- **WHAT TO WORK ON**: Print the data below exactly, but only the lines from the one containing "Additional Services (32, 2456)" down to the one containing "[11] (85, 1731)", inclusive.

- **PROVIDED MATERIAL**:
..............................

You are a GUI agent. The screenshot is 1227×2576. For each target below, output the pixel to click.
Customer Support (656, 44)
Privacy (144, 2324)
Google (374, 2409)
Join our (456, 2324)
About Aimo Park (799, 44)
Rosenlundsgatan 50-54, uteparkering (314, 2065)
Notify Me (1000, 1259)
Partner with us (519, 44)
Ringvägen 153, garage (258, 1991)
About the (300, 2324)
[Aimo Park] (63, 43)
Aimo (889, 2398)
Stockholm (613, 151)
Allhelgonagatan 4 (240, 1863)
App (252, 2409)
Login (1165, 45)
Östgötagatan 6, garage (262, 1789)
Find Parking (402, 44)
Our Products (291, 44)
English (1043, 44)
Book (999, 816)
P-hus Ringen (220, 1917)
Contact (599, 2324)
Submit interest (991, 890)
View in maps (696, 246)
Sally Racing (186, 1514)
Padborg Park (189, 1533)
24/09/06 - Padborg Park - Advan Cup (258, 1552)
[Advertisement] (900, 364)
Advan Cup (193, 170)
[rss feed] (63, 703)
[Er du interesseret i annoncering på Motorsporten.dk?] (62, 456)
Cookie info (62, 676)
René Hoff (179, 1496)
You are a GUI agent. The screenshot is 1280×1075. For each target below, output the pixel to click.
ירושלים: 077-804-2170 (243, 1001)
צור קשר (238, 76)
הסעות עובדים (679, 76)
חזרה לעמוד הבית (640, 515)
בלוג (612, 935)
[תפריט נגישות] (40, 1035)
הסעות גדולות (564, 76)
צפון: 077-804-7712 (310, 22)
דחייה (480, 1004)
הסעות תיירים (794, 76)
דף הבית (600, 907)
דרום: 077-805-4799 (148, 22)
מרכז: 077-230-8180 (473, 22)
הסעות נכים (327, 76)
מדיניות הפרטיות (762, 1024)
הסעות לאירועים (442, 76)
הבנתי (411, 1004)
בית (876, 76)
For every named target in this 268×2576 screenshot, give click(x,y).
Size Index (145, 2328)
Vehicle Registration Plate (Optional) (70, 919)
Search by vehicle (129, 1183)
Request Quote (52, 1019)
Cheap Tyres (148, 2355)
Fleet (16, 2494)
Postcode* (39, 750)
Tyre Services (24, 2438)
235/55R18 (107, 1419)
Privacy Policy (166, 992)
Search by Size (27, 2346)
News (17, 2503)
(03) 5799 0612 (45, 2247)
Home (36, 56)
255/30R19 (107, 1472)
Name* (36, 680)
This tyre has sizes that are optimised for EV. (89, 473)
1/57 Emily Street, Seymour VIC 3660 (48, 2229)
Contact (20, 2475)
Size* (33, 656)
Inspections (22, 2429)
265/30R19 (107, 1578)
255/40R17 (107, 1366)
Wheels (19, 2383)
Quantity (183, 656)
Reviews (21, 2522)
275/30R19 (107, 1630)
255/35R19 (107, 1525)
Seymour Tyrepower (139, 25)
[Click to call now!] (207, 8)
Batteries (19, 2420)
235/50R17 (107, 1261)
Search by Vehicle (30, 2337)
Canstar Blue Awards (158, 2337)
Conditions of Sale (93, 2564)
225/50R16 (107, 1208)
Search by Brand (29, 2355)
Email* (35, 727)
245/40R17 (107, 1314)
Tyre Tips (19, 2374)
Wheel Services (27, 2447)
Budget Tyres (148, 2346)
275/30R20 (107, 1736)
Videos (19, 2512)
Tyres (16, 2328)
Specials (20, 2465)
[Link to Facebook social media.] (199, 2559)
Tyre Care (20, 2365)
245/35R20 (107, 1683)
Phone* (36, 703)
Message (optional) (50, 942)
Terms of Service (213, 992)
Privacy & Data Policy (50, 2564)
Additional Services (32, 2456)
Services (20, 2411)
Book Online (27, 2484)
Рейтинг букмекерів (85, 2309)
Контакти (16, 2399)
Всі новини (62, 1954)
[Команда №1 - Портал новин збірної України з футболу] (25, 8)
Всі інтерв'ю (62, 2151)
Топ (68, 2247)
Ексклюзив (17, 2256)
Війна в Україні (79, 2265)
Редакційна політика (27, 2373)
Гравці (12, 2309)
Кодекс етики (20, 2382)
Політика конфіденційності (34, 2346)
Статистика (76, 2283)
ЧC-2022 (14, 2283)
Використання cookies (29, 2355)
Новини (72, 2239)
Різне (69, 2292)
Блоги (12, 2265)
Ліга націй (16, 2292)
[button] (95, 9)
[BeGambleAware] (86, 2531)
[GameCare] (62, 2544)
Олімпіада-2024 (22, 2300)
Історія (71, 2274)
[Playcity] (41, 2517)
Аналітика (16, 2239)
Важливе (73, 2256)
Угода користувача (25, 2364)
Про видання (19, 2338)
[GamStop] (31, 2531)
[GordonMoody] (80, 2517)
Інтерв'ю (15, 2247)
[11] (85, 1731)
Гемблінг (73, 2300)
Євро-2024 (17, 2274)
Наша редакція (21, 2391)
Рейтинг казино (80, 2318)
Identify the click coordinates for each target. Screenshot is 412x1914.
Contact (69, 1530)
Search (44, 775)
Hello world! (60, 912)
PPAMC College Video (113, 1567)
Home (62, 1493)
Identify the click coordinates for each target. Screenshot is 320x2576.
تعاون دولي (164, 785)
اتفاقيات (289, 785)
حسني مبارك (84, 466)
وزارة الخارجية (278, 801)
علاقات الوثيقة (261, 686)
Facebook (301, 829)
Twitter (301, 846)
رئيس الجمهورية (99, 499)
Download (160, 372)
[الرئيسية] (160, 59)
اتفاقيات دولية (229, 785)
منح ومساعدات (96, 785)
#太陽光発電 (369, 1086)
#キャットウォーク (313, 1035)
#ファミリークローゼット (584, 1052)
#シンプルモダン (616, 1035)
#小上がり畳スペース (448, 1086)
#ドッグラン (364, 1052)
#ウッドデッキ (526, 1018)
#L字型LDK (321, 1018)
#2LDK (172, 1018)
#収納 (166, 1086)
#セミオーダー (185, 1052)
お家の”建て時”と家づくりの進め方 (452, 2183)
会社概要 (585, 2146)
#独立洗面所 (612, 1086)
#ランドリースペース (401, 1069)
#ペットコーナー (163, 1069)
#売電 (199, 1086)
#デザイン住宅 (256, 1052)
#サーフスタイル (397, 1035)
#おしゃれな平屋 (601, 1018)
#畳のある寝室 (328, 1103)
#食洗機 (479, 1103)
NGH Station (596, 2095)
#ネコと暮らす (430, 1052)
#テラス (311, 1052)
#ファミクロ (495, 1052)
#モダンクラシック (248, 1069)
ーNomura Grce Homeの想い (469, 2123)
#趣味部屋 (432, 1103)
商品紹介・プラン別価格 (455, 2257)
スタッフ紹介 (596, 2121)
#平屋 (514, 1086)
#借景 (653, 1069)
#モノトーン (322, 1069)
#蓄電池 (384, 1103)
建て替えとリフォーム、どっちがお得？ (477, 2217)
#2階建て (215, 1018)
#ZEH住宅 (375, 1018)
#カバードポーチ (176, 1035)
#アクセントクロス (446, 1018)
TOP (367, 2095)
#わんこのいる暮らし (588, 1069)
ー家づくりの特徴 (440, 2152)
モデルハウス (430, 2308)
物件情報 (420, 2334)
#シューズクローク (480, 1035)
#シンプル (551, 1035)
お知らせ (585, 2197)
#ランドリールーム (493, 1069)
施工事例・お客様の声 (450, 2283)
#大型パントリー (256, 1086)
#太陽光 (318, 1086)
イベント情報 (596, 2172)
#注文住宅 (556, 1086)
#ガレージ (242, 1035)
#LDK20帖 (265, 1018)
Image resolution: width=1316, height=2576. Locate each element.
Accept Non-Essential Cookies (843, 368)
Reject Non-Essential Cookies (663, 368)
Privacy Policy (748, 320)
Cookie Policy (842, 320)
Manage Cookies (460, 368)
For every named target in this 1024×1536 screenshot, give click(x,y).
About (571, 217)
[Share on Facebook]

..............................

- **RESULT BELOW**:
Additional Services (32, 2456)
Services (20, 2411)
Book Online (27, 2484)
Рейтинг букмекерів (85, 2309)
Контакти (16, 2399)
Всі новини (62, 1954)
[Команда №1 - Портал новин збірної України з футболу] (25, 8)
Всі інтерв'ю (62, 2151)
Топ (68, 2247)
Ексклюзив (17, 2256)
Війна в Україні (79, 2265)
Редакційна політика (27, 2373)
Гравці (12, 2309)
Кодекс етики (20, 2382)
Політика конфіденційності (34, 2346)
Статистика (76, 2283)
ЧC-2022 (14, 2283)
Використання cookies (29, 2355)
Новини (72, 2239)
Різне (69, 2292)
Блоги (12, 2265)
Ліга націй (16, 2292)
[button] (95, 9)
[BeGambleAware] (86, 2531)
[GameCare] (62, 2544)
Олімпіада-2024 (22, 2300)
Історія (71, 2274)
[Playcity] (41, 2517)
Аналітика (16, 2239)
Важливе (73, 2256)
Угода користувача (25, 2364)
Про видання (19, 2338)
[GamStop] (31, 2531)
[GordonMoody] (80, 2517)
Інтерв'ю (15, 2247)
[11] (85, 1731)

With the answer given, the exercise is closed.